Di era digital yang terus berkembang di tahun 2025, investasi emas tidak lagi terbatas pada kepemilikan Emas Fisik saja. Kini, investor memiliki pilihan antara membeli emas dalam bentuk fisik atau melalui platform digital. Masing-masing instrumen ini memiliki kelebihan dan kekurangannya sendiri, dan memahami perbedaan mendasar antara keduanya adalah kunci untuk memilih strategi investasi emas yang paling sesuai dengan tujuan dan preferensi risiko Anda.
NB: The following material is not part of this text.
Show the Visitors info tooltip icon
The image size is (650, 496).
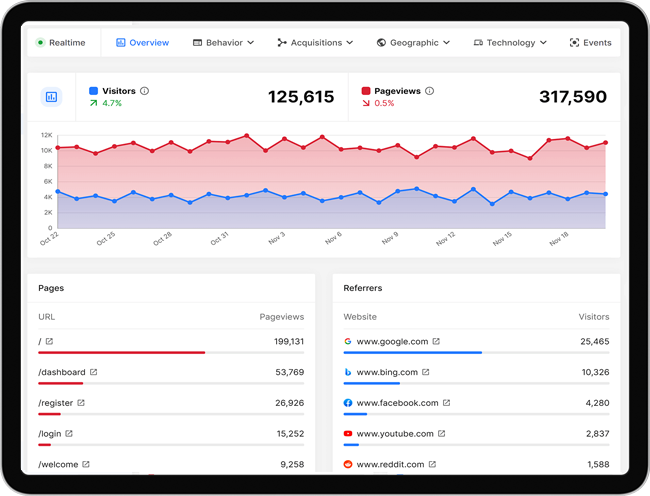coord(144,91)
Investasi Emas Fisik mengacu pada kepemilikan emas dalam bentuk nyata, seperti batangan (logam mulia) atau koin. Keunggulan utama dari emas fisik adalah kepemilikan langsung atas aset berwujud. Ini memberikan rasa aman yang tinggi bagi investor, terutama saat terjadi krisis finansial di mana sistem perbankan mungkin tidak stabil. Selain itu, emas fisik tidak memiliki risiko counterparty (risiko pihak ketiga gagal memenuhi kewajiban). Namun, kelemahan emas fisik meliputi risiko penyimpanan (kehilangan atau pencurian), biaya penyimpanan (jika disimpan di brankas bank), dan likuiditas yang mungkin tidak secepat emas digital, terutama untuk transaksi dalam jumlah kecil. Pada 14 Juni 2025, Satuan Keamanan Aset Nasional (SKAN) melaporkan peningkatan permintaan brankas pribadi untuk menyimpan logam mulia, mencerminkan minat masyarakat pada kepemilikan langsung.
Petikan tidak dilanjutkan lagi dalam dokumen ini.